(MATERIAL SUPPLIED):
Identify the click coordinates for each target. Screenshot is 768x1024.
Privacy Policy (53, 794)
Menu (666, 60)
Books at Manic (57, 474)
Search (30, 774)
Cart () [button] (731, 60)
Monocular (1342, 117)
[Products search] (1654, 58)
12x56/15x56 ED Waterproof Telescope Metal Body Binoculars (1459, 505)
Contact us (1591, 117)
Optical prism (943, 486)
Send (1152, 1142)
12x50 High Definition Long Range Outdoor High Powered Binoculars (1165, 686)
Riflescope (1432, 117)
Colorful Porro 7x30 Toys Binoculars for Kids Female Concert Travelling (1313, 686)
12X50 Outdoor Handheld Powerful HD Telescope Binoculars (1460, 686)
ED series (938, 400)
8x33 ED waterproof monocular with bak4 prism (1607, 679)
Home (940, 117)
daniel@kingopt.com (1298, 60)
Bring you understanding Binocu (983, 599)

(EXERCISE GOAL): Without skipping a line, retype the full listing.

(TASK SOLUTION):
Identify the click coordinates for each target. Screenshot is 768x1024.
Privacy Policy (53, 794)
Menu (666, 60)
Books at Manic (57, 474)
Search (30, 774)
Cart () [button] (731, 60)
Monocular (1342, 117)
[Products search] (1654, 58)
12x56/15x56 ED Waterproof Telescope Metal Body Binoculars (1459, 505)
Contact us (1591, 117)
Optical prism (943, 486)
Send (1152, 1142)
12x50 High Definition Long Range Outdoor High Powered Binoculars (1165, 686)
Riflescope (1432, 117)
Colorful Porro 7x30 Toys Binoculars for Kids Female Concert Travelling (1313, 686)
12X50 Outdoor Handheld Powerful HD Telescope Binoculars (1460, 686)
ED series (938, 400)
8x33 ED waterproof monocular with bak4 prism (1607, 679)
Home (940, 117)
daniel@kingopt.com (1298, 60)
Bring you understanding Binocu (983, 599)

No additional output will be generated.